---- SUPPLIED ENTRIES

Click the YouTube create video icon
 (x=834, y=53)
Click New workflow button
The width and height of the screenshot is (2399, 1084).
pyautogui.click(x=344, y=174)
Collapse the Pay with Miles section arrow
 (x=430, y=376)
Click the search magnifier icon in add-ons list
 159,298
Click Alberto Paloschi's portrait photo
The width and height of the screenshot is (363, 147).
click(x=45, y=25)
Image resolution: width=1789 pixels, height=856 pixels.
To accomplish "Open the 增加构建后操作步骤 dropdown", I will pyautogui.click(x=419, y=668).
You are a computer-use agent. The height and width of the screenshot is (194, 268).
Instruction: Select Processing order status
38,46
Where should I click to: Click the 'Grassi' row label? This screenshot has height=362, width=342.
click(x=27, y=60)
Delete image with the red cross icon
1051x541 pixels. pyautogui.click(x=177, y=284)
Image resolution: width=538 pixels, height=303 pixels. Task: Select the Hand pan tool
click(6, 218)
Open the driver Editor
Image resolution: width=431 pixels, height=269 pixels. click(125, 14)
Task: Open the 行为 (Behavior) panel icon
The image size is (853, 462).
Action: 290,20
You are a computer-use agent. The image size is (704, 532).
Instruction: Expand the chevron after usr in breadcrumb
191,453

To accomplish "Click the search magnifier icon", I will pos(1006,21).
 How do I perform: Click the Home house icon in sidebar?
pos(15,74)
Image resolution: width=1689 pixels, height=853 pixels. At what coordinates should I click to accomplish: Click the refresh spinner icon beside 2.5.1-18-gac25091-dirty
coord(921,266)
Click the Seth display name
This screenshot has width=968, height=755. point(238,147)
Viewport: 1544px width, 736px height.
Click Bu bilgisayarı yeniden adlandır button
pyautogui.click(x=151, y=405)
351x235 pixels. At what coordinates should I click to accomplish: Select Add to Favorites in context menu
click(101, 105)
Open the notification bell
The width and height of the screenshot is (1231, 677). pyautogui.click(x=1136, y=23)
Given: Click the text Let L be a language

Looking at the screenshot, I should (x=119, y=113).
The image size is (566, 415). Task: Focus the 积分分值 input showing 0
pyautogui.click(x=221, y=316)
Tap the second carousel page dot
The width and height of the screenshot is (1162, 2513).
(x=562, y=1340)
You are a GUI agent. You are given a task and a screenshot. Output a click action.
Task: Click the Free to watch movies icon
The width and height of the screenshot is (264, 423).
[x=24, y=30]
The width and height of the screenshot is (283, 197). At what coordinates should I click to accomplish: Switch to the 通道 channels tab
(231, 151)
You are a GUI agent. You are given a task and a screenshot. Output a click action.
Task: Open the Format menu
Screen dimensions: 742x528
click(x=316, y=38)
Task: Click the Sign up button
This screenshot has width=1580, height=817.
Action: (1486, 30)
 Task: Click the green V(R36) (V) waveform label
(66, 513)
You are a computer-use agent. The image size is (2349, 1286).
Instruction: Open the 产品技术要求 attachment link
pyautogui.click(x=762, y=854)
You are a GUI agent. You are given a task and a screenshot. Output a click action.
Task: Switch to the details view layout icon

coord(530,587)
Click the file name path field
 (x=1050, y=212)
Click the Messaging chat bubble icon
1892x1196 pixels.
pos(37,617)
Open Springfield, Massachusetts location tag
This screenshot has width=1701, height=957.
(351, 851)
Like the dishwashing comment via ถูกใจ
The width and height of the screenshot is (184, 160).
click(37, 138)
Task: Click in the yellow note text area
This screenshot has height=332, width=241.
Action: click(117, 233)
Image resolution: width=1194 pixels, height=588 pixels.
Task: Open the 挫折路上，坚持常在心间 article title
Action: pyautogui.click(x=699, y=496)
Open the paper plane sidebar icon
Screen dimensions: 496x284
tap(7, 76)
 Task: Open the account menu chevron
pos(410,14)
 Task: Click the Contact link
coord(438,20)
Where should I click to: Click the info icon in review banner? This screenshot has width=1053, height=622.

--------

Reproduce the records verbatim from the line with "Delete image with the red cross icon" to the line with "click(101, 105)", both included.

Delete image with the red cross icon
1051x541 pixels. pyautogui.click(x=177, y=284)
Image resolution: width=538 pixels, height=303 pixels. Task: Select the Hand pan tool
click(6, 218)
Open the driver Editor
Image resolution: width=431 pixels, height=269 pixels. click(125, 14)
Task: Open the 行为 (Behavior) panel icon
The image size is (853, 462).
Action: 290,20
You are a computer-use agent. The image size is (704, 532).
Instruction: Expand the chevron after usr in breadcrumb
191,453

To accomplish "Click the search magnifier icon", I will pos(1006,21).
 How do I perform: Click the Home house icon in sidebar?
pos(15,74)
Image resolution: width=1689 pixels, height=853 pixels. At what coordinates should I click to accomplish: Click the refresh spinner icon beside 2.5.1-18-gac25091-dirty
coord(921,266)
Click the Seth display name
This screenshot has width=968, height=755. point(238,147)
Viewport: 1544px width, 736px height.
Click Bu bilgisayarı yeniden adlandır button
pyautogui.click(x=151, y=405)
351x235 pixels. At what coordinates should I click to accomplish: Select Add to Favorites in context menu
click(101, 105)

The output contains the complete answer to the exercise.